Naquele 28 de setembro, numa das salas do Cariri Shopping, vi O caminho das nuvens, filme do diretor Vicente Amorim, que há coisa de dois ou três meses teve algumas cenas rodadas nesta Região, utilizando também mão-de-obra local.
Calcado na história real de um
cearense de Penaforte, o argumento relata a epopeia de família pobre de
nordestinos, pai, mãe e cinco filhos, que realiza percurso da Paraíba ao Rio de
Janeiro, passando por Juazeiro do Norte, montados na sela de bicicletas.

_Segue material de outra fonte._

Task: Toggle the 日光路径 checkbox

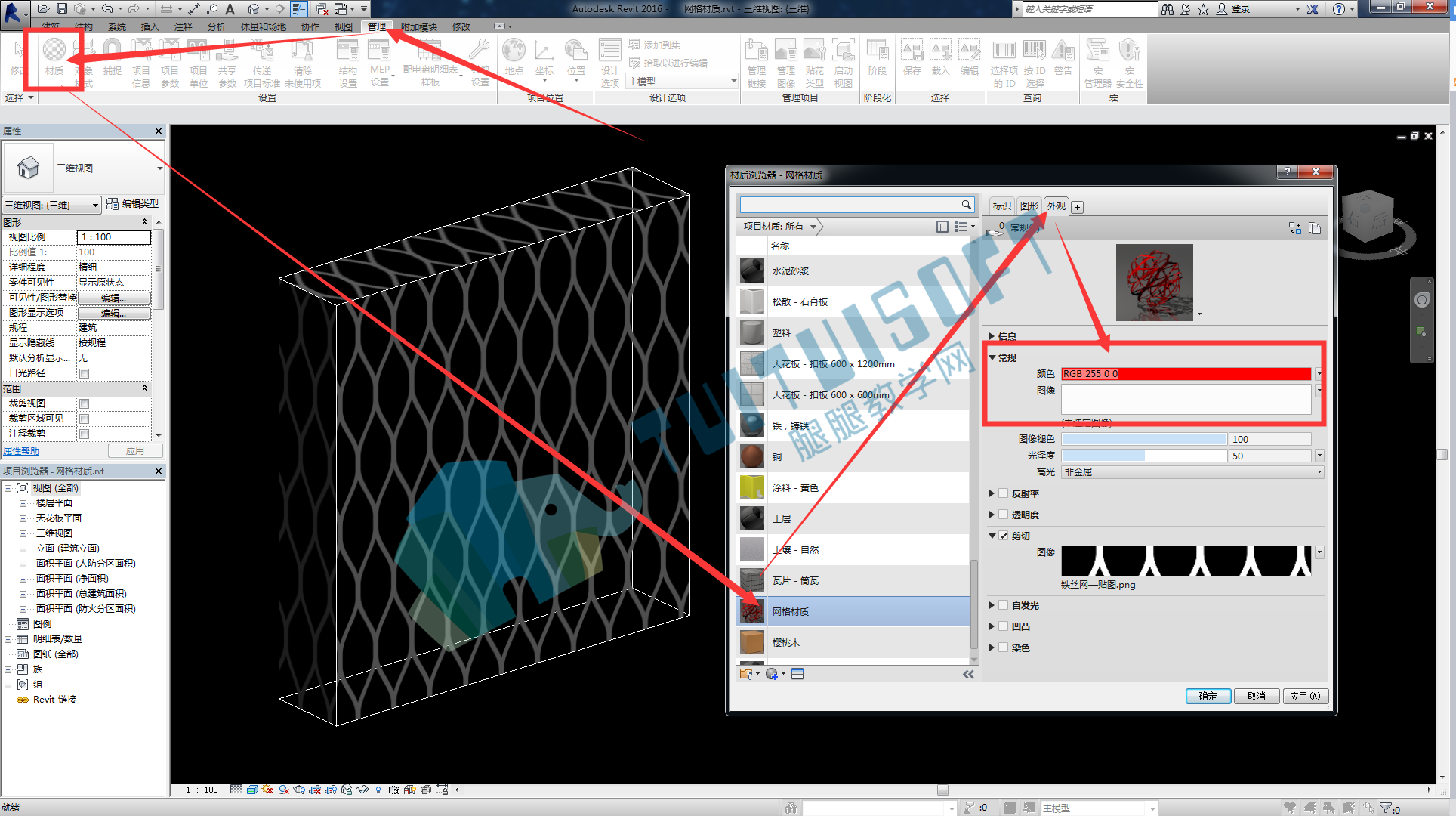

Incidentes variados e encontros
fortuitos marcam o itinerário, vistos sob ângulos subjetivos de cada um dos
personagens, sem preocupações cronológicas, diante da trilha de canções do rei
Roberto Carlos, a quem o filme vem dedicado, nalguns momentos interpretadas
pelos próprios atores.
A meiguice de Cláudia Abreu
suaviza os estirões ásperos da paisagem de sertão e periferias interioranas por
onde o autor conduz a trama, por vezes sob lances extremos de tensão emocional,
quais na abertura, quando o filho mais novo, esquecido no meio do asfalto, por
pouco não causa trágico acidente, e na ocasião em que Antônio, o mais velho,
defende a mãe das garras amoladas de capataz inescrupuloso.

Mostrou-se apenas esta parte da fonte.